Reason this release was yanked:

Prints when it shouldn't

Project description

🌄 Scalecast: The practitioner's time series forecasting library

About

Scalecast is a light-weight modeling procedure and wrapper meant for those who are looking for the fastest way possible to apply, tune, and validate many different model classes for forecasting applications. In the Data Science industry, it is often asked of practitioners to deliver predictions and ranges of predictions for several lines of businesses or data slices, 100s or even 1000s. In such situations, it is common to see a simple linear regression or some other quick procedure applied to all lines due to the complexity of the task. This works well enough for people who need to deliver something, but more can be achieved.

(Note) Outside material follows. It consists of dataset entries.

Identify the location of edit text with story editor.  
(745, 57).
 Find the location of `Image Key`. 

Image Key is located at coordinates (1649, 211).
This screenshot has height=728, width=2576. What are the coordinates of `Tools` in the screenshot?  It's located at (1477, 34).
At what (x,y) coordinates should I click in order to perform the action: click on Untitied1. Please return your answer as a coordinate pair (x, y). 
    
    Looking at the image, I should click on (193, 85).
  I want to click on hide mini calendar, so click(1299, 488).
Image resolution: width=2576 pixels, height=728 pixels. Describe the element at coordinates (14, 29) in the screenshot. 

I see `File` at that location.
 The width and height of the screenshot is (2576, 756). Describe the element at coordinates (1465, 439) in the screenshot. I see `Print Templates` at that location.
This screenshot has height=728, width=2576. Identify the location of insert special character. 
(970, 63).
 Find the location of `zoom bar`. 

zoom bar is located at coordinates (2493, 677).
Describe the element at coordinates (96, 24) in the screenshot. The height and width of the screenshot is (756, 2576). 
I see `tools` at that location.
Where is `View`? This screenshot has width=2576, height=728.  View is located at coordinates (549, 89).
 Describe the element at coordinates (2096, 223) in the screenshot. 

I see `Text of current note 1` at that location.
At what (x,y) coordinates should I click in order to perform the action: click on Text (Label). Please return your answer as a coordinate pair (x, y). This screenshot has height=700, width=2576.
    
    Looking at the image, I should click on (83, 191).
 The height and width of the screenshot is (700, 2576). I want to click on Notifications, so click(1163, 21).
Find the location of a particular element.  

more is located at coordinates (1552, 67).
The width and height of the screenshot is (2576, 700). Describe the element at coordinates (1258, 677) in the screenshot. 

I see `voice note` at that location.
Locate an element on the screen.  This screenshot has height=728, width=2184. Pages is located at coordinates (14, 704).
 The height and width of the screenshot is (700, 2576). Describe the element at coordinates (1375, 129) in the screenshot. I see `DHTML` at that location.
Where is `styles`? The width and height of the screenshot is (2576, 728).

The scalecast package was designed to address this situation and offer advanced machine learning models that can be applied, optimized, and validated quickly. Unlike many libraries, the predictions produced by scalecast are always dynamic by default, not averages of one-step forecasts, so you don't run into the situation where the estimator looks great on the test-set but can't generalize to real data. What you see is what you get, with no attempt to oversell results. If you download a library that looks like it's able to predict the COVID pandemic in your test-set, you probably have a one-step forecast happening under-the-hood. You can't predict the unpredictable, and you won't see such things with scalecast.

The library provides the Forecaster (for one series) and MVForecaster (for multiple series) wrappers around the following estimators:

A simple scalecast process to load data, add regressors, and create validated forecasts looks like this:

import pandas as pd
import pandas_datareader as pdr
import matplotlib.pyplot as plt
from scalecast import GridGenerator
from scalecast.Forecaster import Forecaster

# choose models:
models = (
    'mlr',
    'knn',
    'svr',
    'xgboost',
    'elasticnet',
    'mlp',
    'prophet',
)
# read data:
df = pdr.get_data_fred('HOUSTNSA',start='2009-01-01',end='2021-06-01')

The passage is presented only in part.